[Saved data entries]
- - - -
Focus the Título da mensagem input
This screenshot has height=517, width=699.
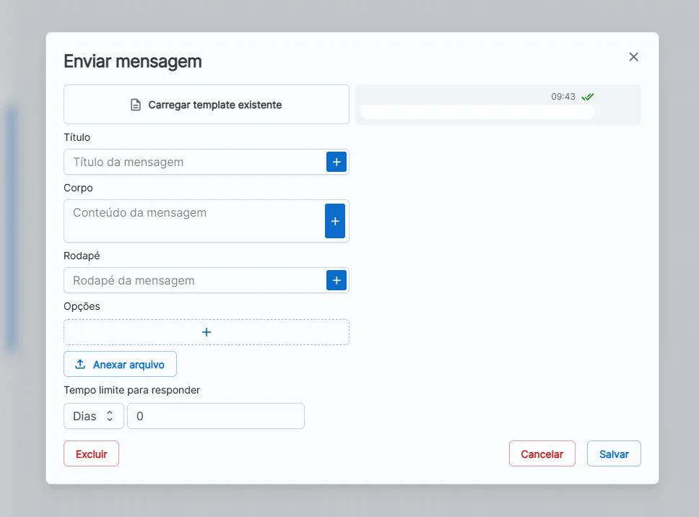(195, 162)
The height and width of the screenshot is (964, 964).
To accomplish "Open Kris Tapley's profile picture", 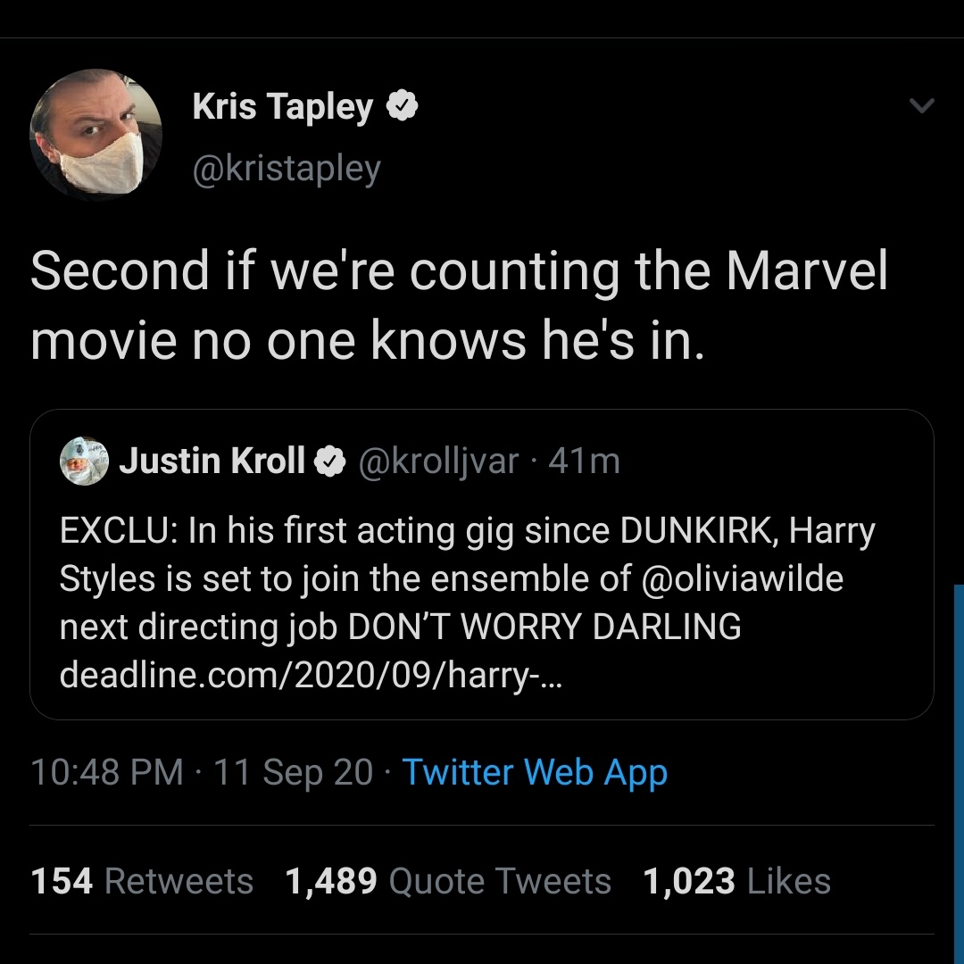I will [96, 134].
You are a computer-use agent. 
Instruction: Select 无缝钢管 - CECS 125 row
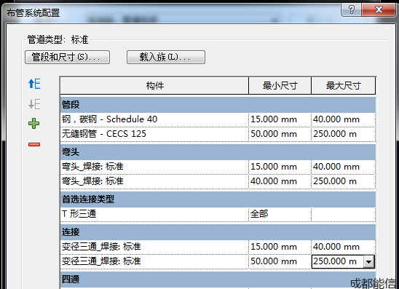point(154,134)
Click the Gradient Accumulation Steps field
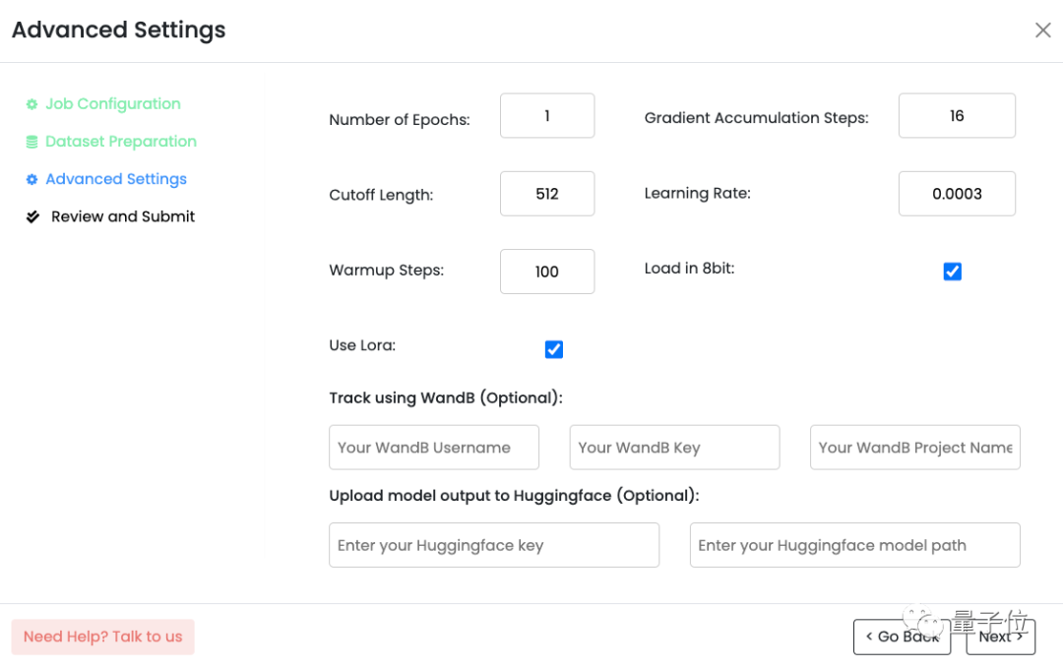 pos(957,116)
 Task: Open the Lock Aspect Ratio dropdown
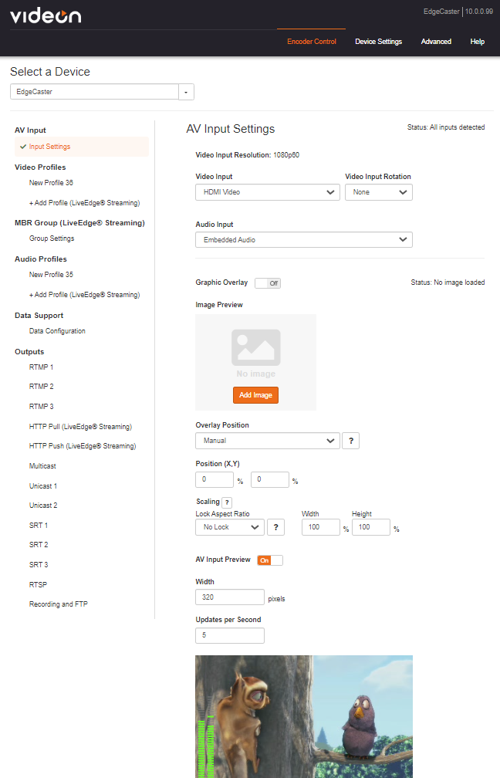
- - - -
• Work task:
Print exactly, and print only, the lines from the line with "Click the Gradient Accumulation Steps field" through the last line of the entries, both ends included. No pictures belong in the result.

• Solution to this problem:
Click the Gradient Accumulation Steps field
 pos(957,116)
 Task: Open the Lock Aspect Ratio dropdown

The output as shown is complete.